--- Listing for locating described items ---
>>

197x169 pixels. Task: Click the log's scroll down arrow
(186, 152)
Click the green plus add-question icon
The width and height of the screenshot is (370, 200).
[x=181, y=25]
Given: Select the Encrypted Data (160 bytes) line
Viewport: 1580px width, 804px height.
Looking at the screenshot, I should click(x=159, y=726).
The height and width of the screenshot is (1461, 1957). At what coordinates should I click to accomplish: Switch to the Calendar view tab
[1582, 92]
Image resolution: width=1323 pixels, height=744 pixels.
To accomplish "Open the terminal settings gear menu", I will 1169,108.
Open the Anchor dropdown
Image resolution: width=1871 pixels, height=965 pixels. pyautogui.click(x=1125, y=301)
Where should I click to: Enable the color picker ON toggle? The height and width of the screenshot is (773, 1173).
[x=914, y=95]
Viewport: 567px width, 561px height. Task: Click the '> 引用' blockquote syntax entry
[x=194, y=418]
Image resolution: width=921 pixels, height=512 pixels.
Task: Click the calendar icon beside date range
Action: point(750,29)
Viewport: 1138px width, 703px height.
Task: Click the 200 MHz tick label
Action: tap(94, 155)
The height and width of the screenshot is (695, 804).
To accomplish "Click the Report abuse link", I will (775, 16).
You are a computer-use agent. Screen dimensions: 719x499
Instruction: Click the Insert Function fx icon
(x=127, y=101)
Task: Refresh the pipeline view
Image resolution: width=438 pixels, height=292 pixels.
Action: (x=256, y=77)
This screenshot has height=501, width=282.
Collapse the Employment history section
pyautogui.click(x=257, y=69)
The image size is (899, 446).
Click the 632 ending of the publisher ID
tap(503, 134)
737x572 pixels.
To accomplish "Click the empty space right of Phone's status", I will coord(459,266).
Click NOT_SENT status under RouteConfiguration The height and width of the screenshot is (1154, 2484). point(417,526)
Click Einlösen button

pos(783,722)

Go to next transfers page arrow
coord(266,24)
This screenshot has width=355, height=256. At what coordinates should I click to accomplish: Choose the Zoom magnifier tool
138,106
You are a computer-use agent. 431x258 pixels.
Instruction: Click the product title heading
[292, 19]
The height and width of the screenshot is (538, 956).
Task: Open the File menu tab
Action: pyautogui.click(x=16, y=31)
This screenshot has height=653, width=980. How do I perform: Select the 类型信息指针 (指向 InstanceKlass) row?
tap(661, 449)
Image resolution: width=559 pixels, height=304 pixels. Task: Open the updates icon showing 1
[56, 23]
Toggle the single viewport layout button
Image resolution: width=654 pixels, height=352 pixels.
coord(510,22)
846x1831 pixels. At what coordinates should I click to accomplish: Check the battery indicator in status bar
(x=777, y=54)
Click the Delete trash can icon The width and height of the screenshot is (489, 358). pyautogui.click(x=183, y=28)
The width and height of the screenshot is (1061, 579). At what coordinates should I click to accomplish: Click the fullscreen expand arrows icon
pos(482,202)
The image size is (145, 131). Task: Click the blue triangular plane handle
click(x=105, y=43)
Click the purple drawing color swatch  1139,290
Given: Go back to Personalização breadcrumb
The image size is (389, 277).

<<

--- Written problem ---
Write out the listing again from the line with "Go to next transfers page arrow" to the line with "Click the purple". Swap "icon" for "symbol" and leave everything else unchanged.

--- Response to the exercise ---
Go to next transfers page arrow
coord(266,24)
This screenshot has width=355, height=256. At what coordinates should I click to accomplish: Choose the Zoom magnifier tool
138,106
You are a computer-use agent. 431x258 pixels.
Instruction: Click the product title heading
[292, 19]
The height and width of the screenshot is (538, 956).
Task: Open the File menu tab
Action: pyautogui.click(x=16, y=31)
This screenshot has height=653, width=980. How do I perform: Select the 类型信息指针 (指向 InstanceKlass) row?
tap(661, 449)
Image resolution: width=559 pixels, height=304 pixels. Task: Open the updates symbol showing 1
[56, 23]
Toggle the single viewport layout button
Image resolution: width=654 pixels, height=352 pixels.
coord(510,22)
846x1831 pixels. At what coordinates should I click to accomplish: Check the battery indicator in status bar
(x=777, y=54)
Click the Delete trash can symbol The width and height of the screenshot is (489, 358). pyautogui.click(x=183, y=28)
The width and height of the screenshot is (1061, 579). At what coordinates should I click to accomplish: Click the fullscreen expand arrows symbol
pos(482,202)
The image size is (145, 131). Task: Click the blue triangular plane handle
click(x=105, y=43)
Click the purple drawing color swatch  1139,290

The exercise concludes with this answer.